You're reading: Yatseniuk: Russia plays its last card by banning Ukrainian exports

Arseniy Yatseniuk, the chairman of the Batkivschyna party's political council and leader of its parliamentary faction, has suggested that the recent trade frictions between Russia and Ukraine have been politically motivated.

“This is not a trade war but a political one. The matter is about the new geopolitical structure of the world, in which Russia has decided for some reason that it can be the architect of a new Berlin wall. And, according to Russia’s design, this wall should appear at the border between Ukraine and the European Union,” Yatseniuk told journalists in reply to a question from Interfax-Ukraine at the Ukrainian World Congress of in Lviv on Wednesday.

“What new has happened in our relations with Russia? Nothing. Is it really different from what happened with gas in 2006? No. Perhaps it’s somewhat different from the ban on supplies of Ukrainian meat and dairy products in 2006? No. But now they have played the last card by banning all Ukrainian exports,” he said.

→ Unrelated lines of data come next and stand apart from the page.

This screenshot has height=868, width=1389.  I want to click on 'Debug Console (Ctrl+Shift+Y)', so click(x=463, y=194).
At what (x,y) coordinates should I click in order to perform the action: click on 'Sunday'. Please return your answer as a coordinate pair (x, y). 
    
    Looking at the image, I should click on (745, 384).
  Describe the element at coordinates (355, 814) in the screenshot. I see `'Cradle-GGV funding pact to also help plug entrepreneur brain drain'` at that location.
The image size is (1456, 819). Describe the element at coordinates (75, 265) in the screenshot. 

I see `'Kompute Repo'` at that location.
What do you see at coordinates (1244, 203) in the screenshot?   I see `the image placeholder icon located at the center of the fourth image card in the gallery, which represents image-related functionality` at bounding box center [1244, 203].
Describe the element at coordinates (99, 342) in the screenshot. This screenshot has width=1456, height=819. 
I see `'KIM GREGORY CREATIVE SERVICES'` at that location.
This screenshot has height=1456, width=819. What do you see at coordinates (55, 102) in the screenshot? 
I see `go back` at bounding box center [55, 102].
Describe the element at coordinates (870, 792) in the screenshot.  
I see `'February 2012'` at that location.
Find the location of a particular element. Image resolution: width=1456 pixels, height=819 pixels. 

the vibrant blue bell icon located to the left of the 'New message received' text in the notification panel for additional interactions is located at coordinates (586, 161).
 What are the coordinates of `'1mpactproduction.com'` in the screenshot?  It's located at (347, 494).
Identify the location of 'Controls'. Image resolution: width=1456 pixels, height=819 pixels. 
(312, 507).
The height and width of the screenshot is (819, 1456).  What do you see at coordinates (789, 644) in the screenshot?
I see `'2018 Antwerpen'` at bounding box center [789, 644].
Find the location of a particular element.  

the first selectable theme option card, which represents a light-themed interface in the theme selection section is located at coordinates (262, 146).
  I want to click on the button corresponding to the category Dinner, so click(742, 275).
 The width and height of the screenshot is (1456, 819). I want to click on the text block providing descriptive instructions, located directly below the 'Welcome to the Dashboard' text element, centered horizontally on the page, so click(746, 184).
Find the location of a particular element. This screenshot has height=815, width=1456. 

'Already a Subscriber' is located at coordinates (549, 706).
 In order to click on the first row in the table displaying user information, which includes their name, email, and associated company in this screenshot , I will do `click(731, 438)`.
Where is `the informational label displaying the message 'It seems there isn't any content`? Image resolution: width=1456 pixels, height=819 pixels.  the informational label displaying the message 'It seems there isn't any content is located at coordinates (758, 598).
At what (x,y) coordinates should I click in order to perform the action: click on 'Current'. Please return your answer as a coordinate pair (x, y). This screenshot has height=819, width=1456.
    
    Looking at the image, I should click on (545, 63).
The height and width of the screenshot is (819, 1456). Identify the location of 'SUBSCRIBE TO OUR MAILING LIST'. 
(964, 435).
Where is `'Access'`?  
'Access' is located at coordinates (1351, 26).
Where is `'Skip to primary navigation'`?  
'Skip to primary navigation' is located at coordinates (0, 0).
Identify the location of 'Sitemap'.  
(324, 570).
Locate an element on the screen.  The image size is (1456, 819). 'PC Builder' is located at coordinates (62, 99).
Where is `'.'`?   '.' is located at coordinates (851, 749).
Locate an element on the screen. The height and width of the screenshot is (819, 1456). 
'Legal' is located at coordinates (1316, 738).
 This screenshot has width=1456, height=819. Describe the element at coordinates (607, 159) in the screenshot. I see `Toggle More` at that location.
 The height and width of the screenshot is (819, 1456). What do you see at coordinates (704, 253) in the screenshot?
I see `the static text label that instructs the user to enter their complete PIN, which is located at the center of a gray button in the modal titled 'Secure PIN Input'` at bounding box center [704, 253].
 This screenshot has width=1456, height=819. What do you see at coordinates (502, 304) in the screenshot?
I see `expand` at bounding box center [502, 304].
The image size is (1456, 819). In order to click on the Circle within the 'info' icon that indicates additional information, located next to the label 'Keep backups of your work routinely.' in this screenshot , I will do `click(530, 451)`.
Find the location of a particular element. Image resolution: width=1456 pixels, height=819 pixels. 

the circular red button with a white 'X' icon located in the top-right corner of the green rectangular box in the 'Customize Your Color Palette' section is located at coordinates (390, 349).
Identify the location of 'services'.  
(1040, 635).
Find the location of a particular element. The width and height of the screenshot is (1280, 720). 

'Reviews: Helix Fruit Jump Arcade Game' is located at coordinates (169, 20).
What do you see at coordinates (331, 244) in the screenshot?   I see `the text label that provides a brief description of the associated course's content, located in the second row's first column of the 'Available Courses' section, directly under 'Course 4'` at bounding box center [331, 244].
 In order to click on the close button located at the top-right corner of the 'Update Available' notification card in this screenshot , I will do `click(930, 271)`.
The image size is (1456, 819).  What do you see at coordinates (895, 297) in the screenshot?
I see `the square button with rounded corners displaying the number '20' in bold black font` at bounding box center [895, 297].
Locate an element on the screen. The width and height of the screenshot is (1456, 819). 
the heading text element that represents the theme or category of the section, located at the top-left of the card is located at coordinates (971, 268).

Yatseniuk insisted that signing an association agreement with the EU, diversifying markets, and leaving the Russian market would be the right way out of this situation. “We have cut our consumption of Russian gas by two thirds, and if we keep on working in this direction, Ukraine may shed its energy dependence on Russia,” he said.

Russia earlier applied the same approach toward the Baltic countries to prevent them from joining NATO and the EU, Yatseniuk said. “They [the Baltic countries] went through hardships, but they withstood them, diversified themselves and reached their goal. And we also must endure hardships,” he said.